Ansonsten, was die texturen von Planeten angeht: bist du dir da sicher, dass sich auf der Oberfläche des Planeten absolut jedes erkennbare detail absolut einzigartig ist?
Bei großen landschaften speichert schließlich auch kein mensch die gesamte textur an einem stück... wäre es vielleicht möglich, die textur in viele kleine fragmente zu unterteilen (zB kleines rechteck für die Eiskappen an den Polen, ein kleines recheck für schmelzendes eis an den Polrändern, ein kleines recheck für eine ebene felslandschaft, ein kleines recheck für gebirgsketten, ein rechteck für blaue ozeane usw...) und dann in einer groben textur abspeichern, wo auf dem planeten welche textur-stücke hingehören? Mit Multitexturing kann man sich damit recht vernünftig aussehende landschaften zusammenbasteln, ohne dass man viel redundante informationen in einer riesentextur unterbringt...


----------



## dergrüne (2. Mrz 2008)

Das mit den Multitexturing stimmt schon, nur leider sind wir jetzt mehr oder weniger am Ende des Projektes und müssen es in zwei Wochen abgeben. Vor knapp 4 Monaten wusste ich es noch nicht besser und habe halt alles in einer großen Textur gemacht ich möchte halt jetzt nicht kurz vor der Abgabe nochmal alles umwerfen, zudem es auch noch andere Sachen gibt die gemacht werden müssen.
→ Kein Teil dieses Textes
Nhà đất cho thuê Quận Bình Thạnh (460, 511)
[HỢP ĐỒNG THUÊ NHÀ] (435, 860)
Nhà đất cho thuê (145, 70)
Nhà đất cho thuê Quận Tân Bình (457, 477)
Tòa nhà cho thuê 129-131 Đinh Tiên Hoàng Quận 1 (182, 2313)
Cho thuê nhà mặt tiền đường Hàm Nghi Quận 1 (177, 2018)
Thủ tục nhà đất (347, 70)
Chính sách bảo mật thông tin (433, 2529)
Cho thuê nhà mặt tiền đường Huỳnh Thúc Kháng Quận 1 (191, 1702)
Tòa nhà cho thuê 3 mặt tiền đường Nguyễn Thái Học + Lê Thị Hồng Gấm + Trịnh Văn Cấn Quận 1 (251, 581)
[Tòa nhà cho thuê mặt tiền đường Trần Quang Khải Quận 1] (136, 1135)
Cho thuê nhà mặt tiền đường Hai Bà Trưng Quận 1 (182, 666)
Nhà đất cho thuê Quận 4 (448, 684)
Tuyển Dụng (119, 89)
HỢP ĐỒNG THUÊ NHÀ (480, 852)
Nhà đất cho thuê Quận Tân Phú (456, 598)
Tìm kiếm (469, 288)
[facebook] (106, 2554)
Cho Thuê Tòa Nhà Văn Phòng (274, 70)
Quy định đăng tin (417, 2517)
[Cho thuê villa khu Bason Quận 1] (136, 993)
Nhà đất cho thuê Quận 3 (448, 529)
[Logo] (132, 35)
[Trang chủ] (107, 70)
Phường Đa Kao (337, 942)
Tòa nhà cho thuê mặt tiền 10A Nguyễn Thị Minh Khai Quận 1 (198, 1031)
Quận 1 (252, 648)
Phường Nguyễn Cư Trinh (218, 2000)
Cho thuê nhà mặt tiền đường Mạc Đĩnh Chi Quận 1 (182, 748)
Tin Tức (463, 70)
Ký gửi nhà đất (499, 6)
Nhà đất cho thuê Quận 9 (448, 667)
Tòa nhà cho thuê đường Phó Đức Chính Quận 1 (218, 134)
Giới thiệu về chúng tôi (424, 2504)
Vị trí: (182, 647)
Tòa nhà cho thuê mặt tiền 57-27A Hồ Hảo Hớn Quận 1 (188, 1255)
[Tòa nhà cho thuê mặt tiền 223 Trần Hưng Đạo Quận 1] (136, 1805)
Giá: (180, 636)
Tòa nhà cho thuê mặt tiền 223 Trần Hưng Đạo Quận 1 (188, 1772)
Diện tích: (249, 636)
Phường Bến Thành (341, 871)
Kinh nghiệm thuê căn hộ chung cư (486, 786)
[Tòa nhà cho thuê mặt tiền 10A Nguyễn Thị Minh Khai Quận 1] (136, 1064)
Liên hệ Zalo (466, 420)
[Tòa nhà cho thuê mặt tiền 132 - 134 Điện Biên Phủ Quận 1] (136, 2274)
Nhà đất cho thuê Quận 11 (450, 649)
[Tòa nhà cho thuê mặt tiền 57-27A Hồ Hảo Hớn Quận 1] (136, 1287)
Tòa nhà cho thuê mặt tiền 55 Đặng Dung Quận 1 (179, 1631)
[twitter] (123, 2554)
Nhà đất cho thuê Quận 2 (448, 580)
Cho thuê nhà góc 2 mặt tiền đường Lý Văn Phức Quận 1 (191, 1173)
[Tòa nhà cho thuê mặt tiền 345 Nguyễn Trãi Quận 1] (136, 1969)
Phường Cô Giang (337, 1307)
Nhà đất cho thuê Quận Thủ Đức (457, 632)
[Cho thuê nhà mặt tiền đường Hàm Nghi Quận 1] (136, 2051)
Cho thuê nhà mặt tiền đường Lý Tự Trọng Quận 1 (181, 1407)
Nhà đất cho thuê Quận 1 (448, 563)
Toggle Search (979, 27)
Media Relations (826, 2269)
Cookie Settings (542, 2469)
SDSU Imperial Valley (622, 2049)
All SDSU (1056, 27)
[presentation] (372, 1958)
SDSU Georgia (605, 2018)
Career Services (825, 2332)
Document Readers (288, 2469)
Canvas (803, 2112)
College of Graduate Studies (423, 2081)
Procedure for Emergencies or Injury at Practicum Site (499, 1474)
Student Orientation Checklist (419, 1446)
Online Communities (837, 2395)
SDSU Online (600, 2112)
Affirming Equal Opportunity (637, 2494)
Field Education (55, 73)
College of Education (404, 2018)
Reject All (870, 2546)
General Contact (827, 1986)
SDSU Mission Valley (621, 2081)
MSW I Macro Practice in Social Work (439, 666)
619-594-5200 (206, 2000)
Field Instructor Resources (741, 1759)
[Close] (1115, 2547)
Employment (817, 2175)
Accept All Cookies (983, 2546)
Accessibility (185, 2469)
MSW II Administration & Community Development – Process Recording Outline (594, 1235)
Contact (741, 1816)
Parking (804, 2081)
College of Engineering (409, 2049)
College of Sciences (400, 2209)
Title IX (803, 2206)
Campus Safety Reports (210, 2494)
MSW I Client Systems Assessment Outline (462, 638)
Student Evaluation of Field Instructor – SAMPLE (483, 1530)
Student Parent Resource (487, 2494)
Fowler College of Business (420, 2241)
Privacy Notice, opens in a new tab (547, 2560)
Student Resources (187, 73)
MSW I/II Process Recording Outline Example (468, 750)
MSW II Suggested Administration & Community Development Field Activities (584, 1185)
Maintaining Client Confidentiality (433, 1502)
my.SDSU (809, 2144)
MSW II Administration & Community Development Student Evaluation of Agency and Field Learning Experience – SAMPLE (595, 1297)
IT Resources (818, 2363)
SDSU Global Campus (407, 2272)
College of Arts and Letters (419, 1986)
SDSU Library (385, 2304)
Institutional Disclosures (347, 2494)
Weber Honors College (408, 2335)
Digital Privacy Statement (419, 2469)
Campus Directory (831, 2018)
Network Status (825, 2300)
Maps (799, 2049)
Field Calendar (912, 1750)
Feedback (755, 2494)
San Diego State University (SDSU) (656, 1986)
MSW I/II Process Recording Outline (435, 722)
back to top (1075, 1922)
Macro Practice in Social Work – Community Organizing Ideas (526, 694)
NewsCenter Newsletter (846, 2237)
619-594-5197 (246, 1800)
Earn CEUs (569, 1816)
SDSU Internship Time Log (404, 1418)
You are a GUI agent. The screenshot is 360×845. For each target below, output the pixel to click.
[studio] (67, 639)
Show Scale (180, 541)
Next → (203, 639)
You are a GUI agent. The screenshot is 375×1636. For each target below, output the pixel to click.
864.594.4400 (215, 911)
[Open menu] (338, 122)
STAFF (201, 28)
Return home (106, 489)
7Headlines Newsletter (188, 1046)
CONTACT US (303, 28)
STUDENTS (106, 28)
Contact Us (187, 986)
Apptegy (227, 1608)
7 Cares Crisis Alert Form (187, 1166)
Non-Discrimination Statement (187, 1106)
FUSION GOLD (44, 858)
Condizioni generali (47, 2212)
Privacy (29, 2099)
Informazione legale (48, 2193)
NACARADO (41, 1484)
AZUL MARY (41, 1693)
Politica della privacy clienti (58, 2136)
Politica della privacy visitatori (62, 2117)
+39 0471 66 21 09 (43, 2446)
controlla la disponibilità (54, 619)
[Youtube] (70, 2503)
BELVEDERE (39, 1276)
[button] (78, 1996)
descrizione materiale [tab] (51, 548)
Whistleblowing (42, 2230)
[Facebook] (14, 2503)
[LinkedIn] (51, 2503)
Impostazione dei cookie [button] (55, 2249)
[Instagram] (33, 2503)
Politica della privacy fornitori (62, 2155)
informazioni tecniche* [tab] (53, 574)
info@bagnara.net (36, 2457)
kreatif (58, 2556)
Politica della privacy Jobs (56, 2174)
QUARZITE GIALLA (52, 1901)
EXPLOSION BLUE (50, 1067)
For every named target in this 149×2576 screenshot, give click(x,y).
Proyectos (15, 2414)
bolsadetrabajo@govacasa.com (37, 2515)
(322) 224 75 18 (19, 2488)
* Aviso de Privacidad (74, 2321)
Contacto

Von daher habe ich gedacht, dass es evtl. in Java nen Filter oder so für Texturen gibt, den man einfach einbauen kann, ohne an die Texturen selber rann zu müssen.

Danke für deine Antwort. Ich google mal ob es J3D sowas wie biliniare filter gibt.


----------



## 0x7F800000 (2. Mrz 2008)

Ich dachte der biliniare filter wär einfach ein felsenfestes hardware-element, das schon seit jahrzehnten auf jeder grafikkarte vorhanden ist, ohne dieses teil kann man doch kein einziges texturiertes dreick vernünftig auf den bildschirm zaubern... Dass man es evtl auch deaktivieren kann ist eine andere sache. 

Aber ich meine: das ist ja nicht "alles nochmal umwerfen", du musst einfach deine zeichenfunktion für die planeten ein bisschen anpassen, da dürften zwei wochen doch reichen :toll:


----------



## dergrüne (2. Mrz 2008)

Dank dir habs raus.

Einfach bei der Texture mit texture.setMagFilter(Texture.BASE_LEVEL_LINEAR); arbeiten. Super bilinear war das Zauberwort was mir in Google geholfen hat.


----------